Vorbemerkung: Ein Kreis von Bhikkhus führte Gespräche über das Karma und ein älterer Bhikkhu, ein Thera, hielt ihnen darüber einen Vortrag. Er zitierte einleitend den von alters her bekannten Ausspruch Buddhas: kammassakā sattā, was bedeuten kann: <Eigner der Werke sind die Wesen>, aber auch <Eigentum oder Geschöpfe ihrer Werke sind die Wesen> (diese letztere Bedeutung scheint die richtige zu sein). Der Vortrag wurde in jenem Bhikkhukreis auswendig gelernt und oft wiederholt, und nach einiger Zeit glaubte man, es sei eine Erinnerung an einen Vortrag Buddhas. So fügte man ihn mit entsprechender Einleitung an die bisherigen 134 Stücke des Majjhima-Nikāya als 135. Sutta an.

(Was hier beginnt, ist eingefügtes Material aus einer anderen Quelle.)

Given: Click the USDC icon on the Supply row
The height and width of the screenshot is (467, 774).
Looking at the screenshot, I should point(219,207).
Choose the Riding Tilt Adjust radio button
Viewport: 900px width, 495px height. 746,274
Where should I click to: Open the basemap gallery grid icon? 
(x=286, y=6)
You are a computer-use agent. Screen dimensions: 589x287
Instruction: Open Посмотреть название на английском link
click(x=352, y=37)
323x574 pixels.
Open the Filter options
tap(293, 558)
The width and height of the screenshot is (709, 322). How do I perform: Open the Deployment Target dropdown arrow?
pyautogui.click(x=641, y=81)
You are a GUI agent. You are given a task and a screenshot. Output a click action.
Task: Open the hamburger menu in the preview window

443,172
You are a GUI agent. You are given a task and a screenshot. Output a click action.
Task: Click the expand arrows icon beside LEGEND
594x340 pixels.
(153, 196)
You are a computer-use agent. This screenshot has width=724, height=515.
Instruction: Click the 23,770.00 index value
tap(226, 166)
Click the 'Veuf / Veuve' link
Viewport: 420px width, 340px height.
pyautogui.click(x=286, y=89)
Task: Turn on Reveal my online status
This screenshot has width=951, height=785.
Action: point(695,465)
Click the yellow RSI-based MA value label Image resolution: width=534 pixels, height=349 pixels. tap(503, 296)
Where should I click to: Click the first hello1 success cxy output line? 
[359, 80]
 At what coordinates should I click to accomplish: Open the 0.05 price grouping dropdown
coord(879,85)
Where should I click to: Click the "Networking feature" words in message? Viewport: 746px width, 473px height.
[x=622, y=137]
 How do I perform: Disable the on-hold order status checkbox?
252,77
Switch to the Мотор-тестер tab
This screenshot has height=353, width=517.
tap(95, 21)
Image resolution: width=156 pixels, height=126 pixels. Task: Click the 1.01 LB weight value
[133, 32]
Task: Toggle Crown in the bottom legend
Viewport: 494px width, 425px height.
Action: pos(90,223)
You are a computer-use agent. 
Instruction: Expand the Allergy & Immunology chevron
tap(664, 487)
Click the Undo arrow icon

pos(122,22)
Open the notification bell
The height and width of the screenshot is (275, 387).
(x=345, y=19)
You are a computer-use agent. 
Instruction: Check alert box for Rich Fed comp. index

Das hörte ein anderer Kreis von Bhikkhus; sie fragten einen anderen Thera, ob es sich wirklich so verhalte, und dieser meinte, die Erklärung in Nr. 135 sei doch zu primitiv; so einfach lägen die Dinge beim Karma nicht. Man wollte nicht geradezu widersprechen, aber doch eine bessere Darlegung geben, und so nannte man das nun einmal vorliegende Sutta <Kleines oder geringeres Sutta von den Unterscheidungen beim Karma> und stellte ihm eine neue Darlegung als <großes> oder <besseres> Sutta gegenüber. Auch dieses, Nr. 136, wurde, wie üblich, als von Buddha stammend ausgegeben. Um für die Zukunft zu sichern, daß dieses als die bessere Karmalehre überliefert würde, wurde eingefügt, Buddha selbst habe es als <Großes Sutta> von den Unterscheidungen beim Karma, bezeichnet, wobei man nicht bedachte, daß die pia fraus, die fromme Fälschung, gerade durch diese Einfügung später einmal entdeckt werden konnte.
So habe ich es gehört:
Als der Erhabene einst in Anāthapindikas Bhikkhuheim im Jetahain bei Sāvatthi weilte, kam zu ihm der junge Brahmane Subha, der Sohn des Todeyya, begrüßte ihn und fragte: «Herr Gotama, woher kommt es, daß es unter den Menschen gemeine und hervorragende, niedrig geborene und hoch geborene, dumme und weise gibt?» Der Erhabene erwiderte:
«Geschöpfe ihrer Werke sind die Wesen, Erben ihrer Werke, Nachkommen ihrer Werke, verwandt mit ihren Werken, Büßer ihrer Werke.» – «Das verstehe ich nicht, Herr Gotama, bitte erklärt mir das ausführlich!» – «Dann höre gut zu und denke darüber nach! Ich will es dir erklären:
Wenn jemand lebende Wesen tötet, grausam und blutgierig ist, so gerät er nach dem Tode auf den schlechten Weg, hinab in die Hölle. Wird er aber als Mensch wiedergeboren, so wird er kurzlebig sein. Vermeidet jemand, lebende Wesen zu töten, ist er barmherzig und hilfsbereit, so geht er nach dem Tode den guten Weg, hinauf in den Himmel. Wird er aber als Mensch wiedergeboren, so wird er langlebig sein. Ist jemand gewalttätig, so gerät er nach dem Tode in die Hölle oder wird, als Mensch wiedergeboren, kränklich und leidend sein. Lebt jemand gewaltlos, so[1] wird er, als Mensch wiedergeboren, gesund und kräftig sein. Ist jemand jähzornig und zänkisch, so [2]wird er, als Mensch wiedergeboren, häßlich sein. Ist jemand verträglich und umgänglich, so wird er, als Mensch wiedergeboren, liebenswürdig sein. Ist jemand eifersüchtig und neidisch, so wird er, als Mensch wiedergeboren, unbedeutend sein. Ist jemand frei von Eifersucht und Neid, so wird er, als Mensch wiedergeboren, einflußreich sein. Ist jemand geizig, so wird er, als Mensch wiedergeboren, ärmlich sein. Ist jemand freigebig, so wird er, als Mensch wiedergeboren, reich sein. Ist jemand stolz und hochmütig, so wird er in niedriger Kaste wiedergeboren. Ist jemand bescheiden und demütig, so wird er in hoher Kaste wiedergeboren. Läßt sich jemand keine guten Lehren geben, so wird er als Dummkopf wiedergeboren. Läßt sich jemand gern gute Lehren geben, so wird er, als Mensch wiedergeboren, weise sein.»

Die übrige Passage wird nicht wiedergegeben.